* _Page excerpt_:
-------

When I finally got around to watching the 2008 X-Files film  _I Want to Believe,_ I was struck among other things by how moribund it was. Despite all the horror, the film just felt dead to me. Mulder and Scully seemed to be stagnating, trapped in an unsatisfying twilight existence which they could neither embrace nor escape. But the world around them was dying too, as the leaves fell and crumbled around them; and finally the whole thing played out on a landscape that was literally frozen. IWTB felt less like a rebirth than like an extension of the show’s already painful and protracted decline. The last “special event series” had a little more kick to it–some of the time. But, like IWTB, it was weighed down by malaise and melancholy–Mulder’s depression, his estrangement from Scully, the incoherent new apocalyptic mythology and its irritating new prophet Tad O’Malley, and the ghost of William haunting everything. The high point of that series was Darin Morgan’s “Mulder and Scully Meet the Were-Monster”–because even though it too was in the grip of a midlife existential crisis, at least it was funny, and Mulder and Scully were enjoying themselves.

All this is to say that  _The X-Files_ , under Chris Carter’s direction, has had a hard time dragging itself into the twenty-first century. Carter, on the one hand, keeps refusing to allow the show to end; on the other, he doesn’t really seem to want it to change. But with “This,” Glen Morgan finally brought this show back to life. I don’t think the show has a long-term future, with or without Gillian Anderson; but at least it has successfully entered the present. And it turns out to be a rough ride; but that’s what makes it feel alive.

I’ve done a lot of dumping on “My Struggle III” already, so I’ll try to stay away from the invidious comparisons. But honestly…if you put the cold open of “My Struggle III” up against the cold open of “This,” you will see what I’m talking about. On the one hand, you have a historical montage illustrating the voice-over narration of the show’s oldest and closest-to-death character, dragging us not just back to the 1990s but back to the moon landing. The moon landing happened the year I was born…and I am OLD. It might as well start with “In the beginning, there was the smoking man.” “This” begins with Mulder and Scully asleep together on the couch, surrounded by file folders, with the TV on in the background. It’s partly a joke about how old the two leads are getting–yes, when you are my age, you too will fall asleep without meaning to while trying to work late–but it’s also a sweet moment of intimacy and mutual trust for them, and it recalls the happiest phase of their relationship: those season 7 episodes like “All Things” and “Je Souhaite” when they were finally Doing It, and Scully could just go over to Mulder’s apartment and hang out with him on the couch and watch bad movies and nestle into their little couple cocoon. 

Then the assassins show up, and we are suddenly introduced to Mulder and Scully, Millennium Edition. And everything gets so much better.

-------

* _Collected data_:
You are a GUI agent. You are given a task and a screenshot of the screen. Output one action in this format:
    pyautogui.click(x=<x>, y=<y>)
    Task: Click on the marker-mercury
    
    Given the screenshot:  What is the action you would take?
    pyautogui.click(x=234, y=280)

-------

* _Task brief_:
Edit the X-Files excerpt from "All this is" up to and including "it feel alive.", replacing "rough ride" with "bumpy ride", and give the revised passage. These records were drawn from a separate source.

* _Response to the exercise_:
All this is to say that  _The X-Files_ , under Chris Carter’s direction, has had a hard time dragging itself into the twenty-first century. Carter, on the one hand, keeps refusing to allow the show to end; on the other, he doesn’t really seem to want it to change. But with “This,” Glen Morgan finally brought this show back to life. I don’t think the show has a long-term future, with or without Gillian Anderson; but at least it has successfully entered the present. And it turns out to be a bumpy ride; but that’s what makes it feel alive.